The request:
Substitute "Screen size" for "Screen dimensions" throughout the records below and give them again, leaving everything else unchanged.

[Word and item position data]
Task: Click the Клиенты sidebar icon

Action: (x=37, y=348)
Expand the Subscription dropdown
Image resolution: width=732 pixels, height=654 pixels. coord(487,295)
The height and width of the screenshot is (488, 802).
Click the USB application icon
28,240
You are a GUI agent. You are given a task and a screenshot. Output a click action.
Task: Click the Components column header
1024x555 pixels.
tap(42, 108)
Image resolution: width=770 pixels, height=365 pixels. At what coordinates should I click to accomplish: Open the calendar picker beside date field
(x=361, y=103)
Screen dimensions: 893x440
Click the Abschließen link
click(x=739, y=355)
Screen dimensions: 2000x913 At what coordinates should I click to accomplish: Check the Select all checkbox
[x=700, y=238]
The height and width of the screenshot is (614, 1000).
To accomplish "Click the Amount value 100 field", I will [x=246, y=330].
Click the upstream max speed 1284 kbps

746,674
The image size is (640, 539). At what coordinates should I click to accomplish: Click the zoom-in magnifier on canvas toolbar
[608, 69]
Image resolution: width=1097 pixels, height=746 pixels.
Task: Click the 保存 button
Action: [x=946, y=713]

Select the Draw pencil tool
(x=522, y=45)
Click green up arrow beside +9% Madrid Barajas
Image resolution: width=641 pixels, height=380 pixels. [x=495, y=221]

The output:
Task: Click the Клиенты sidebar icon

Action: (x=37, y=348)
Expand the Subscription dropdown
Image resolution: width=732 pixels, height=654 pixels. coord(487,295)
The height and width of the screenshot is (488, 802).
Click the USB application icon
28,240
You are a GUI agent. You are given a task and a screenshot. Output a click action.
Task: Click the Components column header
1024x555 pixels.
tap(42, 108)
Image resolution: width=770 pixels, height=365 pixels. At what coordinates should I click to accomplish: Open the calendar picker beside date field
(x=361, y=103)
Screen size: 893x440
Click the Abschließen link
click(x=739, y=355)
Screen size: 2000x913 At what coordinates should I click to accomplish: Check the Select all checkbox
[x=700, y=238]
The height and width of the screenshot is (614, 1000).
To accomplish "Click the Amount value 100 field", I will [x=246, y=330].
Click the upstream max speed 1284 kbps

746,674
The image size is (640, 539). At what coordinates should I click to accomplish: Click the zoom-in magnifier on canvas toolbar
[608, 69]
Image resolution: width=1097 pixels, height=746 pixels.
Task: Click the 保存 button
Action: [x=946, y=713]

Select the Draw pencil tool
(x=522, y=45)
Click green up arrow beside +9% Madrid Barajas
Image resolution: width=641 pixels, height=380 pixels. [x=495, y=221]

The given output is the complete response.